Analysis of magnetorheological clutch with double cup-shaped gap excited by Halbach array based on finite element method and experiment

This work describes the magnetic analysis of an innovative double cup-shaped gap magnetorheological (MR) clutch featuring with three smart MR gels. Four kinds of Halbach array is used to excite the MR gel. The apparatus is designed by using a magneto/mechanical finite element method model, which is numerical calculated by COMSOL Multiphysics software. After describing the configuration, the transmittable torque in the designed MR clutch is derived based on the Bingham-Plastic field-dependent constitutive model of the MR gel. Considering the viscosity in the model building, such as the shear yield stress, which also various with change of magnetic flux density. The magnetic flux density distribution, the shear yield stress distribution, the dynamic viscosity distribution and the shear stress distribution inside the MR gel are obtained and carefully studied. Furthermore, the chain layer of internal cylindrical part, external cylindrical part, internal disc part and external disc part with lowest shear stress are found to calculate the transmission torque and slip torque. Then, the structure of the prototype is optimized based on multi-physics analysis.

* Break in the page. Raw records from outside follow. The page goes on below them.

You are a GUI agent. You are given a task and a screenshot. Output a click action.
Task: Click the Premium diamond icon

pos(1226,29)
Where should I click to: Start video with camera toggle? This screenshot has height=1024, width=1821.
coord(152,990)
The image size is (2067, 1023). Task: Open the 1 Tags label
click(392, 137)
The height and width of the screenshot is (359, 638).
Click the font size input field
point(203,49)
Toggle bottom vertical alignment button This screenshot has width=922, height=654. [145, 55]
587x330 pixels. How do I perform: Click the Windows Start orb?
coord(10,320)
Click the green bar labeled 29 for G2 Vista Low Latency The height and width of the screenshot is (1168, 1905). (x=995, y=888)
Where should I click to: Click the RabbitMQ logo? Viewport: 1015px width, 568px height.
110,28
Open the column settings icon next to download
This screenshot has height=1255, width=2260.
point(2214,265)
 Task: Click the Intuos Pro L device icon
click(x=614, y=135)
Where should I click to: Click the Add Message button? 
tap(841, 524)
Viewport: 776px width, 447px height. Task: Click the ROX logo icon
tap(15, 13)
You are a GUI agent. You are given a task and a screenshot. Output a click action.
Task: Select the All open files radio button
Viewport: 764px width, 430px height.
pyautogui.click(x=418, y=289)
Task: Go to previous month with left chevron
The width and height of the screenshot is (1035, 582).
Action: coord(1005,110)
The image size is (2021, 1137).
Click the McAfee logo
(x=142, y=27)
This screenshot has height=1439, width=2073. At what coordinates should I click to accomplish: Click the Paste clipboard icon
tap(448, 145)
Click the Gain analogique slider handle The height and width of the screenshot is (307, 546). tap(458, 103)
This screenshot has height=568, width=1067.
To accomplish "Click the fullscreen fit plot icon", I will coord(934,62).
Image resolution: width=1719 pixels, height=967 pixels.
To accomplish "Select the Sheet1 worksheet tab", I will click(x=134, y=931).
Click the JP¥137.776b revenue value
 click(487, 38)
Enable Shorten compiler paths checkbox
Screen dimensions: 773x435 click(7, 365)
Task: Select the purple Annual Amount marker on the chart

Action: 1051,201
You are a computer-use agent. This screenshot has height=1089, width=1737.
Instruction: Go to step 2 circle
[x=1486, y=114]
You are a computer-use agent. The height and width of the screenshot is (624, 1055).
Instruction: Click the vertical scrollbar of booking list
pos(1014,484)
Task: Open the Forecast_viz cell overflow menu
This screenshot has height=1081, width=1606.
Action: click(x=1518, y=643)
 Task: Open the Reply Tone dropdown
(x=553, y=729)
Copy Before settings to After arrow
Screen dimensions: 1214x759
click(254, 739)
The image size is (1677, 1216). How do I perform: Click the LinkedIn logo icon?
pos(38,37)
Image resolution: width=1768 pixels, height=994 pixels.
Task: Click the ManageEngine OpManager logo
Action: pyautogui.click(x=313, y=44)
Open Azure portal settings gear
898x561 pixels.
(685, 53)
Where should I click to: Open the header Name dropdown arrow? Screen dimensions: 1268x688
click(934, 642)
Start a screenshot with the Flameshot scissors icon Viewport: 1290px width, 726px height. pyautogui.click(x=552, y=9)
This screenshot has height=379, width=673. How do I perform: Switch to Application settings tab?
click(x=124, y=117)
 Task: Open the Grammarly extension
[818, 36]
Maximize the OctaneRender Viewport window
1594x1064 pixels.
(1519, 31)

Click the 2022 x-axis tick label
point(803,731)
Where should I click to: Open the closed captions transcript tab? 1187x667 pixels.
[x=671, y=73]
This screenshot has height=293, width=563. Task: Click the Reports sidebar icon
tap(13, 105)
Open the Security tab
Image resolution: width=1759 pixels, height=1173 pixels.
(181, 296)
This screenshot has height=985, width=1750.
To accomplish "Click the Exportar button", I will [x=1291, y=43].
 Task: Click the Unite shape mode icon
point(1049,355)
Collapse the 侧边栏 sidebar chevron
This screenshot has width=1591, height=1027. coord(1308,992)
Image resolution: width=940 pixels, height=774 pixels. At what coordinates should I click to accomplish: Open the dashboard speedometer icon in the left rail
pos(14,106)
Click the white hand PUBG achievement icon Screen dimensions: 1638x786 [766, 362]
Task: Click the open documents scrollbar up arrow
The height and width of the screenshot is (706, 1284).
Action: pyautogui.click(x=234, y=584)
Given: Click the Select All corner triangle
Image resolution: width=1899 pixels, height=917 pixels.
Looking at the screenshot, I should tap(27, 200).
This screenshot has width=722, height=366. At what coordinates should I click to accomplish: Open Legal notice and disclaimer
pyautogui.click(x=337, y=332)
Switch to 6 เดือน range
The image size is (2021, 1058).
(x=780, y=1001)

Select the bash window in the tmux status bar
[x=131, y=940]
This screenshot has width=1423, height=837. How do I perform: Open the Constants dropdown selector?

Finally, the optimal MR clutch is developed and the magneto-static torque is tested with detail analysis.

Automated summary

This study describes the magnetic analysis of a novel double cup-shaped gap magnetorheological (MR) clutch using four kinds of Halbach array to excite the MR gel. The distribution of magnetic flux density, shear yield stress, dynamic viscosity, and shear stress inside the MR gel is obtained and carefully studied. The structure of the prototype is optimized based on multi-physics analysis and the optimal MR clutch is developed and tested for magneto-static torque.